[WORK TO COMPLETE] Copy the rows from the first one through the row containing "Our Clients (259, 2063)", both included, and leave out every other row. Multiply each coordinate in the answers by 0.25 and round to whole numbers, with halves going up.

[DATA PROVIDED]
_ _ _ _

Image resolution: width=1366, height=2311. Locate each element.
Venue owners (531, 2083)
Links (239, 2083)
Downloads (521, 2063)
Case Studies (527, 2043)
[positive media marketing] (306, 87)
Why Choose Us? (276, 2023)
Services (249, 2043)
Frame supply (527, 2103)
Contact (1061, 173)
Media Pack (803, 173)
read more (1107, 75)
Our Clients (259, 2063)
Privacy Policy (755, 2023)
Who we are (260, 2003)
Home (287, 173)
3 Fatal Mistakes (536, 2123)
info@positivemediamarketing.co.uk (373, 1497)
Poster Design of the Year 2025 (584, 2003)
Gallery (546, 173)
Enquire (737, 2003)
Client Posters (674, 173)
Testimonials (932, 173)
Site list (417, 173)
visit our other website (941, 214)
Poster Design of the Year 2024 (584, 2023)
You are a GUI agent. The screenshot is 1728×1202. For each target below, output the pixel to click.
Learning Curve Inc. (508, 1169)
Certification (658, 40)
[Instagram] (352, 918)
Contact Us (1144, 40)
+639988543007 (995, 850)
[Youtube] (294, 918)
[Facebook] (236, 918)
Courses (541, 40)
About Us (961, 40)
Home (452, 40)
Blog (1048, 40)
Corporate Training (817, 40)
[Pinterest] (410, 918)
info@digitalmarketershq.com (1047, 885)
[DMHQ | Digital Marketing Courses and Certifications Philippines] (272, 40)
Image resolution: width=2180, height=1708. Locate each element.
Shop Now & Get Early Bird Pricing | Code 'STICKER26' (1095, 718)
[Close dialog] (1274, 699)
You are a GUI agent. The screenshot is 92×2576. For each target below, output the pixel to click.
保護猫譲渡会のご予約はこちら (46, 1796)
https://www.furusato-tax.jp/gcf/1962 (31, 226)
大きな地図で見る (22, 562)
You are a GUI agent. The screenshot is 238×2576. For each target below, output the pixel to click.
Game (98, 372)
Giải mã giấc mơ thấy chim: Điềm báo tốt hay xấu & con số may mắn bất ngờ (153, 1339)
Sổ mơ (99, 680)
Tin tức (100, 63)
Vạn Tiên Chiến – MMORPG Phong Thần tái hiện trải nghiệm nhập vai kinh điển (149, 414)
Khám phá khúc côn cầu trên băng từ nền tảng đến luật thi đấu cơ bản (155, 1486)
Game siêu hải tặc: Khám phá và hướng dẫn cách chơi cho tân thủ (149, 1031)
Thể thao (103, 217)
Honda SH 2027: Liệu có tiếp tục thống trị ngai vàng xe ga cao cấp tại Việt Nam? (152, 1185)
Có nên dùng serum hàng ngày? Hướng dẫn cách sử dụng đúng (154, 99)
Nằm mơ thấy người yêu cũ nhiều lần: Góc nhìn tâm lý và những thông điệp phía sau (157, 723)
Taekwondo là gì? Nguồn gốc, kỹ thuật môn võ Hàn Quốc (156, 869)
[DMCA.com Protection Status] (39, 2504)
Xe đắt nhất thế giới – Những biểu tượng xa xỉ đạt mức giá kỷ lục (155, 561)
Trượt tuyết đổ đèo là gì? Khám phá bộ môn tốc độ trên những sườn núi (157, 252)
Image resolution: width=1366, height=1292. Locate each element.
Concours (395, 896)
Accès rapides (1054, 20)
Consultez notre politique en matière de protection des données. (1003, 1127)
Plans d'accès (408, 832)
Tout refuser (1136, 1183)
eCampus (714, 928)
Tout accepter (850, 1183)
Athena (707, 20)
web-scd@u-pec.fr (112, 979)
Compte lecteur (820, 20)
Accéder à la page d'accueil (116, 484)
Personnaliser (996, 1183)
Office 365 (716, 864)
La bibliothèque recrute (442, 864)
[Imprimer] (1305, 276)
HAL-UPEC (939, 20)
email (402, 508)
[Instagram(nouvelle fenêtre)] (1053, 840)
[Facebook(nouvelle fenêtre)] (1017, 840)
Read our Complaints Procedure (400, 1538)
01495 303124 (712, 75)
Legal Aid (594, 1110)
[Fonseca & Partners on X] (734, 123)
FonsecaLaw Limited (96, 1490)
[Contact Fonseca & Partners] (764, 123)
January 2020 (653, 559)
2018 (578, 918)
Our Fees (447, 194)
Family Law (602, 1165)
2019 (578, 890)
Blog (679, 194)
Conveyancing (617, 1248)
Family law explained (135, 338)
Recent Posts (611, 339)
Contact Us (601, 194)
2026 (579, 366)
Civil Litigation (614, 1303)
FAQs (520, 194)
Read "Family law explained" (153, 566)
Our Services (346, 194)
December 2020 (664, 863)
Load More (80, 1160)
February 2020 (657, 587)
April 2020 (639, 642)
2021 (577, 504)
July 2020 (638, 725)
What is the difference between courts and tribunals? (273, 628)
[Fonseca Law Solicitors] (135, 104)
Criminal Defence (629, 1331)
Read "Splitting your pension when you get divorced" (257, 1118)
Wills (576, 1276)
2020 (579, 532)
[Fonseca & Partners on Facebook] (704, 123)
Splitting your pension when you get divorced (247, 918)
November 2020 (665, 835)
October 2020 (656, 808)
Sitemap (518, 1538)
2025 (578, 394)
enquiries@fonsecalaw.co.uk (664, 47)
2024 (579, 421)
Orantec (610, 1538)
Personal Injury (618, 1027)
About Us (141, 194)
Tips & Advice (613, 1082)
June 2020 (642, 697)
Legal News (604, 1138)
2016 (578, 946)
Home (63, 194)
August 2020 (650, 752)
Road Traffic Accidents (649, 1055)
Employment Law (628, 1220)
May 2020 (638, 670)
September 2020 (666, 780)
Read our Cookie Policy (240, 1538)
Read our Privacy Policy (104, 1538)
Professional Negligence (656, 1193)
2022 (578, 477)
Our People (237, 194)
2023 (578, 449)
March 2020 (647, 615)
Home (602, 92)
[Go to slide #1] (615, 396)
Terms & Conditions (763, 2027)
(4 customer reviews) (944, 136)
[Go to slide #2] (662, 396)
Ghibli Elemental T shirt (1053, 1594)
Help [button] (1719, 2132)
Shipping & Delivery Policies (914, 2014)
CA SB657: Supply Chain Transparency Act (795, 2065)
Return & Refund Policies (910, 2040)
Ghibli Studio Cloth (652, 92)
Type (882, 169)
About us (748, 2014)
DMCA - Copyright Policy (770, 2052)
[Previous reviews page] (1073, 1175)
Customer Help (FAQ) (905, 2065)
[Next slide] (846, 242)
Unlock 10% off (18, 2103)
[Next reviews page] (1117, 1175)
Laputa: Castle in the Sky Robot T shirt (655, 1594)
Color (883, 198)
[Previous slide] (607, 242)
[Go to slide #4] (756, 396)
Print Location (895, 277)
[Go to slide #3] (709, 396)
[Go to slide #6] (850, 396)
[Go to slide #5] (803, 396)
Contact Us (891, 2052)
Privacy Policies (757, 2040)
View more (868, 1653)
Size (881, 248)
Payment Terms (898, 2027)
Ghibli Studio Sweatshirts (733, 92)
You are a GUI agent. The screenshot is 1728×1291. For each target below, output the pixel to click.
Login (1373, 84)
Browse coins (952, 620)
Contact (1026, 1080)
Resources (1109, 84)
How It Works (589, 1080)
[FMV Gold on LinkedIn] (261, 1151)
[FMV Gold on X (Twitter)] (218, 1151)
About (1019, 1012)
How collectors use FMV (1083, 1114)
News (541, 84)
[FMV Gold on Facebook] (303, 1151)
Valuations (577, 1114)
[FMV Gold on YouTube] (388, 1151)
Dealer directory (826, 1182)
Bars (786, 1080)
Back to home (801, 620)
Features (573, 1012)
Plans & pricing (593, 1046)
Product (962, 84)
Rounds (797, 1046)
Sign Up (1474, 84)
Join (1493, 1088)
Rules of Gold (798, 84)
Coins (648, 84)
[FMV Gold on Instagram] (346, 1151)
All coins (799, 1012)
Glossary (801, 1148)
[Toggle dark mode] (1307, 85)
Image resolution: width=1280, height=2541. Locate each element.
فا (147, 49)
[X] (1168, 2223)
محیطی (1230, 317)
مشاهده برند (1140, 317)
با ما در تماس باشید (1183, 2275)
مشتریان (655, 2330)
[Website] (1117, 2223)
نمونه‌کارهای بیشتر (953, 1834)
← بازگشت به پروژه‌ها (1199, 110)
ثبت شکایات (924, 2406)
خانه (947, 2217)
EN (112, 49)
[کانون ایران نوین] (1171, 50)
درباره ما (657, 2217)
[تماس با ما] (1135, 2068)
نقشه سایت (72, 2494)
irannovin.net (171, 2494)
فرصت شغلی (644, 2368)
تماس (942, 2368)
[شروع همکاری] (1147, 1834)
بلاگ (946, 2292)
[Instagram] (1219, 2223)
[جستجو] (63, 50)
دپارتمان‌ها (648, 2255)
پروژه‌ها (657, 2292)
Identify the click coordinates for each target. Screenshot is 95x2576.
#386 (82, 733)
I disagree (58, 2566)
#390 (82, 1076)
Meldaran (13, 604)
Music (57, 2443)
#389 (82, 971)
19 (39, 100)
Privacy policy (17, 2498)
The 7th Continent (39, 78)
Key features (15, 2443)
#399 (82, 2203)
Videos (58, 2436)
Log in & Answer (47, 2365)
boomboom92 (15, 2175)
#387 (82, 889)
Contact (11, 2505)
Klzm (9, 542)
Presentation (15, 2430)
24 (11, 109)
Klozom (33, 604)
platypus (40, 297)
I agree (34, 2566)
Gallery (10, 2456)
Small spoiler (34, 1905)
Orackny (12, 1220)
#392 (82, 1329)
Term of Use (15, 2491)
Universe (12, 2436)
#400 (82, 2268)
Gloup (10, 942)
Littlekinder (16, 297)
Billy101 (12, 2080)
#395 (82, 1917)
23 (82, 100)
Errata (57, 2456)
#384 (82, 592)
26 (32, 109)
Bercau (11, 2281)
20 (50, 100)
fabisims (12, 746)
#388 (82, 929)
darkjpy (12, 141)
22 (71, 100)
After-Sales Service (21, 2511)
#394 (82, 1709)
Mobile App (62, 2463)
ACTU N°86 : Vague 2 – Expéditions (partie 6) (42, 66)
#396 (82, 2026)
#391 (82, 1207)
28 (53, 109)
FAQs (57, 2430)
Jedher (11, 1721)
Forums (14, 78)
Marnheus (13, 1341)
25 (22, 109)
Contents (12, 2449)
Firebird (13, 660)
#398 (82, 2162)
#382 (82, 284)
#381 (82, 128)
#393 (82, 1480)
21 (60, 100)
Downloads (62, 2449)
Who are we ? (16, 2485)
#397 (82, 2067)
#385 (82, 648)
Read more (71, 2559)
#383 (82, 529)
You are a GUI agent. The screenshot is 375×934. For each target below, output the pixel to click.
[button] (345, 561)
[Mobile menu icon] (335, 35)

_ _ _ _

[WRITTEN RESPONSE]
Image resolution: width=1366, height=2311. Locate each element.
Venue owners (133, 521)
Links (60, 521)
Downloads (130, 516)
Case Studies (132, 511)
[positive media marketing] (77, 22)
Why Choose Us? (69, 506)
Services (62, 511)
Frame supply (132, 526)
Contact (265, 43)
Media Pack (201, 43)
read more (277, 19)
Our Clients (65, 516)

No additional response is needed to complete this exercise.